Interpellé par les parents d’élèves de l’école Meynis (Lyon 3e) en tant que député de la circonscription, Dominique Perben a aussitôt écrit au maire de Lyon pour lui faire part de son inquiétude quant au changement de critère pour accueillir les enfants dans les restaurants scolaires.
En s’appuyant sur l’exemple de l’école Meynis, le député s’est étonné qu’une métropole comme Lyon ne sache pas s’adapter à ses importantes évolutions démographiques.
Dans le cas de l’école Meynis, les parents d’élèves ont pourtant essayé de trouver des solutions, mais la mairie d’arrondissement semble rester de marbre face aux problèmes sociaux auxquels sont désormais exposées certaines familles.
Ci-dessous, le courrier adressé par Dominique Perben au maire de Lyon
Monsieur le Sénateur Maire,
Je me permets d’attirer votre attention sur la situation de détresse des parents d’élèves qui travaillent tous les deux et dont les enfants sont inscrits au restaurant scolaire au sein du groupe Meynis à Lyon 3e.
J’ai en effet été récemment interpellé par la Fédération des Conseils de Parents d’Elèves de l’Enseignement Public du Rhône sur votre volonté d’organiser désormais un accueil « tournant » des enfants, dans le but de faire face à l’augmentation croissante des demandes d’inscriptions au restaurant scolaire. Et ce sans prioriser les élèves dont les deux parents travaillent.
Outre les répercussions immédiates sur l’organisation des parents concernés, lesquels semblent manquer de temps pour trouver des solutions de rechange, je m’étonne qu’une métropole comme Lyon ne soit pas en mesure d’adapter son offre à la demande. De surcroît, votre projet présenté comme plus social, ne tient nullement compte des moyens de ces parents. En effet, bien que travaillant, certains conservent un train de vie très modeste. Or, la cantine reste un moyen de garde à coût raisonnable et permet également à ces élèves d’avoir l’assurance de déjeuner de façon équilibrée.
Ce problème d’accueil est ancien, dans ce restaurant en particuliers, mais également dans l’ensemble de la ville, sans que ne soit proposée la moindre solution viable à court comme à long terme.
Dans le cas de l’école Meynis, la multiplication des programmes immobiliers dans le quartier devrait contribuer à aggraver rapidement cette situation. Il semble pourtant que les parents d’élèves aient proposé à plusieurs reprises des solutions auprès des élus de leur arrondissement, en vain et sans qu’aucune réponse argumentée ne leur ait été apportée.

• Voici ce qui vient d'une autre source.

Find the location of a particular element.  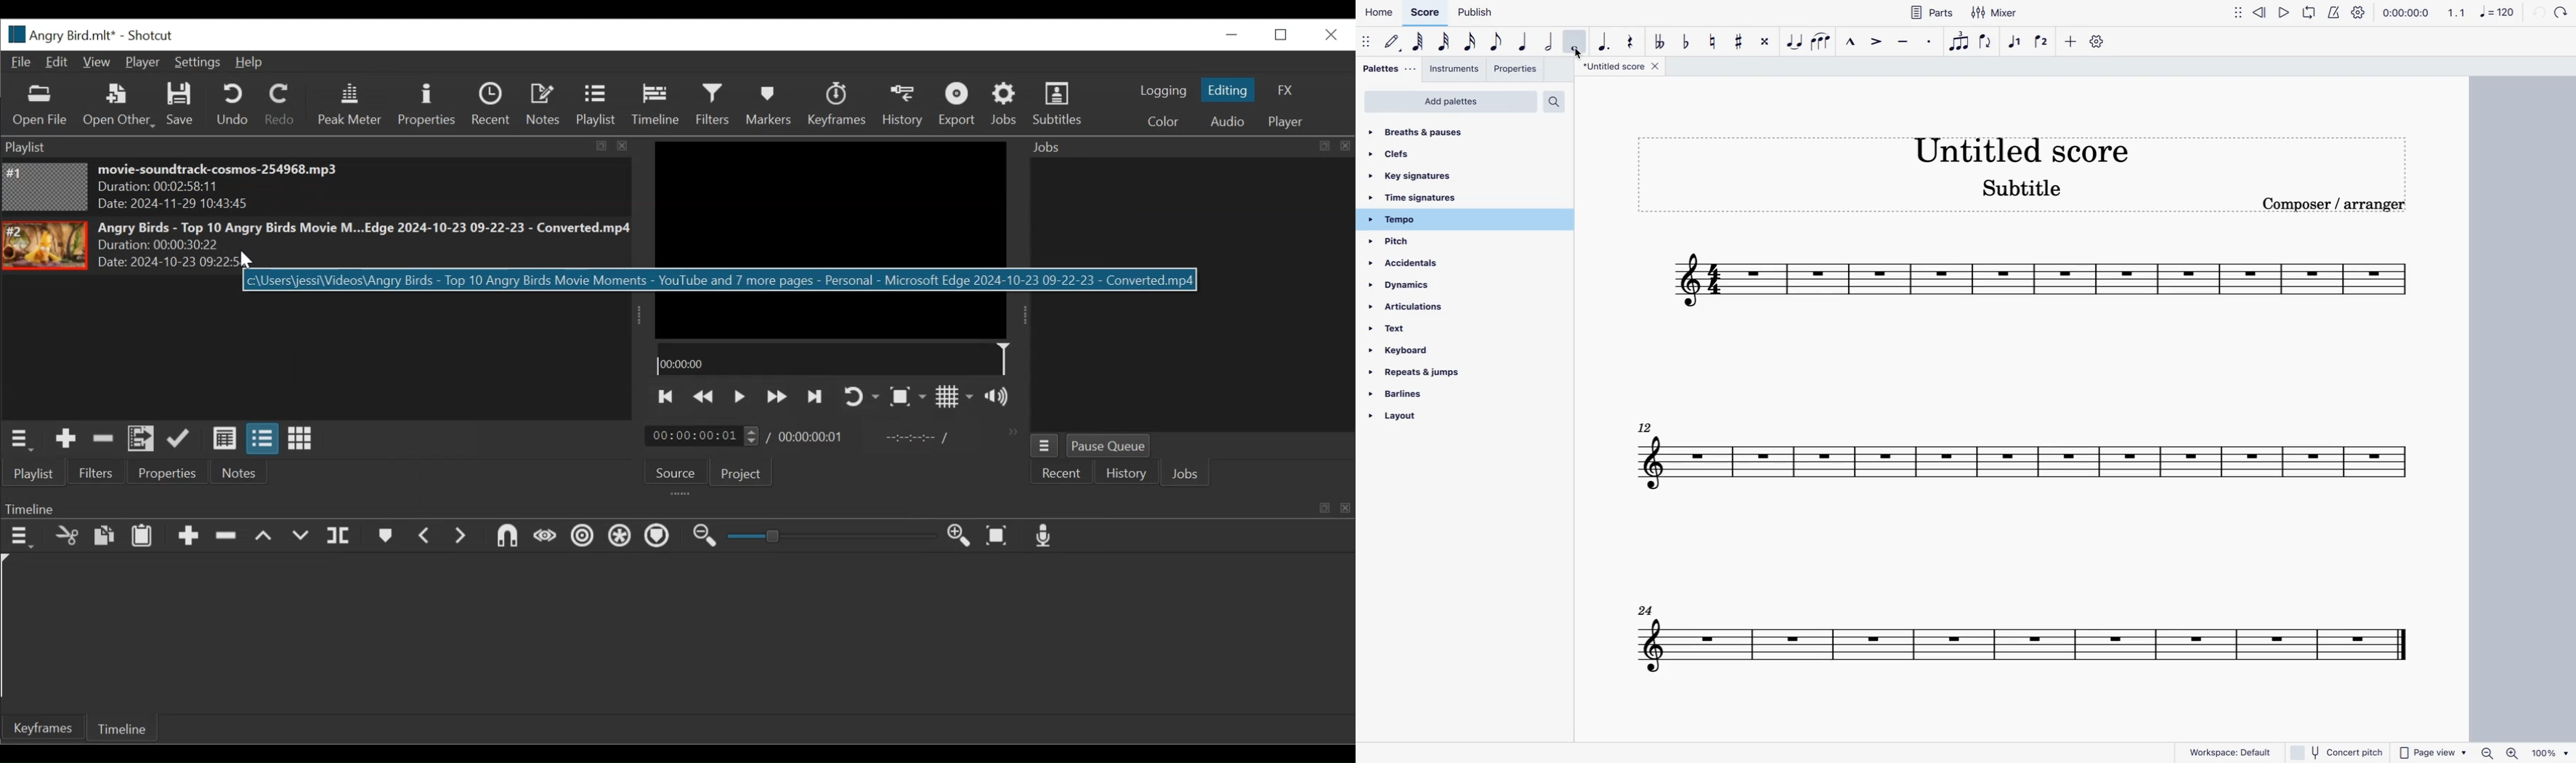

Un projet de construction d’une nouvelle structure d’accueil est bien annoncé depuis fort longtemps, alors qu’à ce jour aucun appel d’offres dans ce sens n’a encore été lancé. S’il devait être déclenché aujourd’hui, il aboutirait en 2014 au mieux.
Quelles solutions transitoires pouvez-vous apporter à ses parents, victimes d’une évolution démographie dont ils ne sont pas responsables ?
J’espère sincèrement que vos services pourront apporter rapidement à ces parents des réponses et des solutions satisfaisantes.
Je vous prie de croire, Monsieur le Sénateur-Maire, à l’expression de mes sentiments les meilleurs.